** LISTED ENTRIES **
==================================================

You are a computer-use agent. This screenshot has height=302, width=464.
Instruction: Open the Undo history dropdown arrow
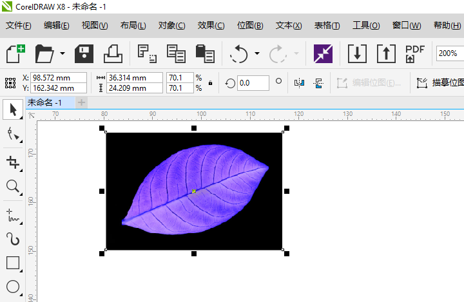click(x=257, y=53)
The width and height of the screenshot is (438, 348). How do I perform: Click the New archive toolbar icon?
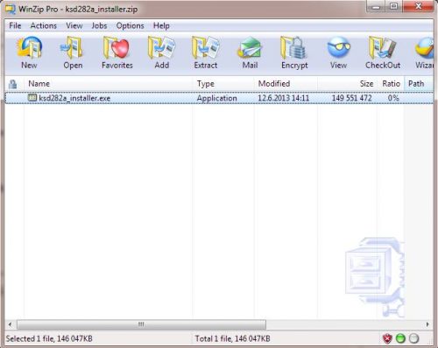(29, 52)
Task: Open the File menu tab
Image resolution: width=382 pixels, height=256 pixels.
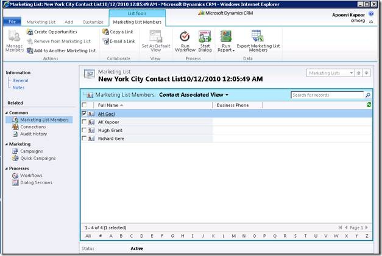Action: pyautogui.click(x=12, y=22)
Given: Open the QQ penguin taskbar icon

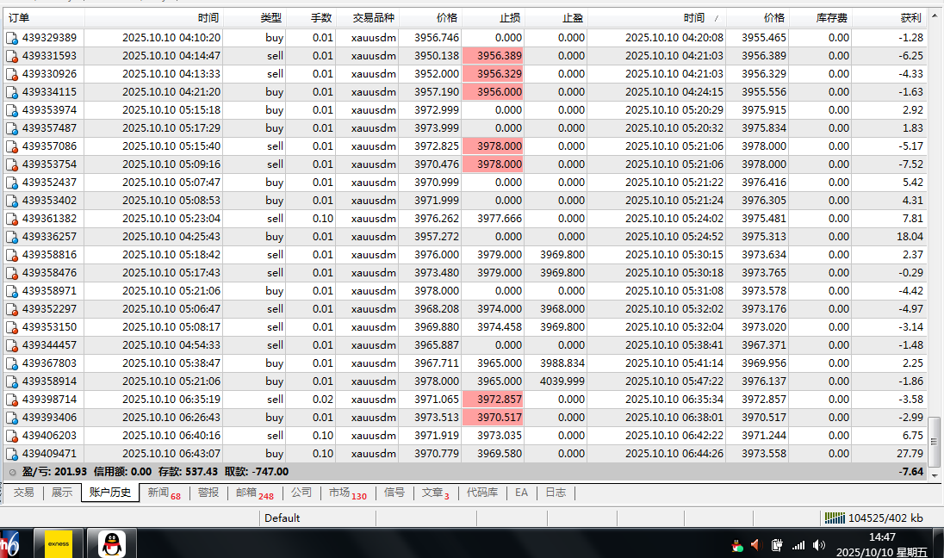Looking at the screenshot, I should [112, 543].
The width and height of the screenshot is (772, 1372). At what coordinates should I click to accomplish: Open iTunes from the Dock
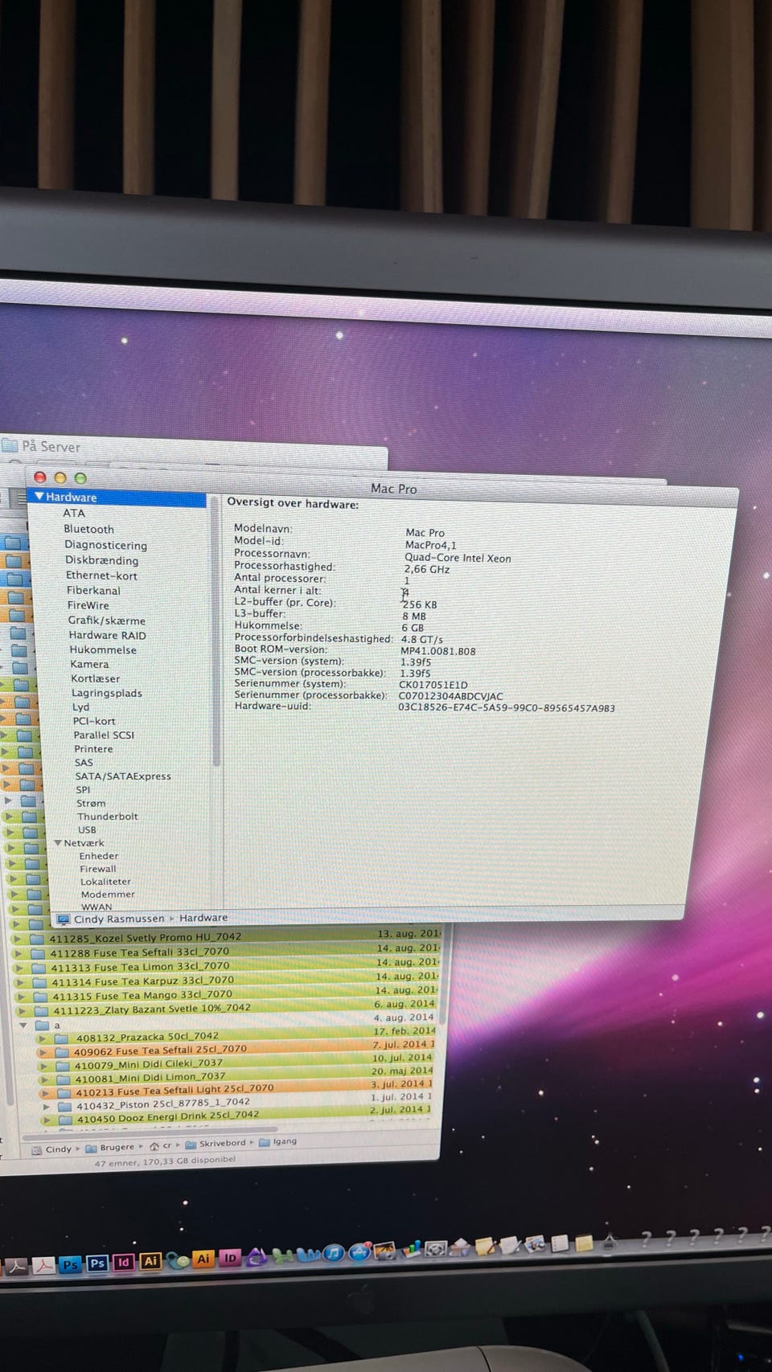(333, 1253)
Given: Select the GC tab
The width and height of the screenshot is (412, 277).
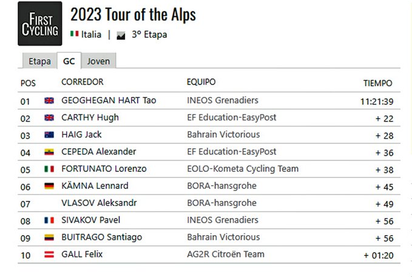Looking at the screenshot, I should [x=69, y=61].
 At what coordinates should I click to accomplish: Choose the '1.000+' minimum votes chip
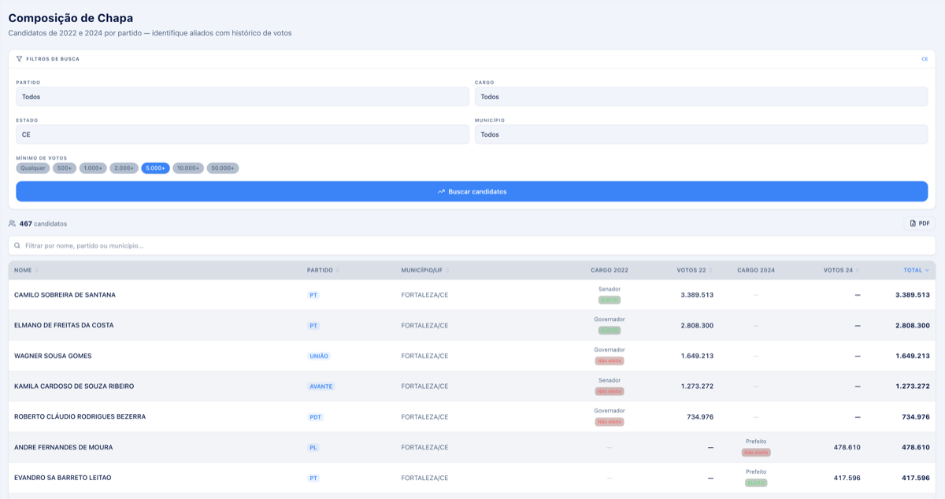93,168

==================================================

Extract only the lines from the one that contains "Image resolution: width=382" through the end of the records, inclusive, and omit every picture.

Image resolution: width=382 pixels, height=256 pixels.
Action: pyautogui.click(x=12, y=22)
Given: Open the QQ penguin taskbar icon

Looking at the screenshot, I should [112, 543].
The width and height of the screenshot is (772, 1372). At what coordinates should I click to accomplish: Open iTunes from the Dock
(333, 1253)
Given: Select the GC tab
The width and height of the screenshot is (412, 277).
Looking at the screenshot, I should [x=69, y=61].
 At what coordinates should I click to accomplish: Choose the '1.000+' minimum votes chip
93,168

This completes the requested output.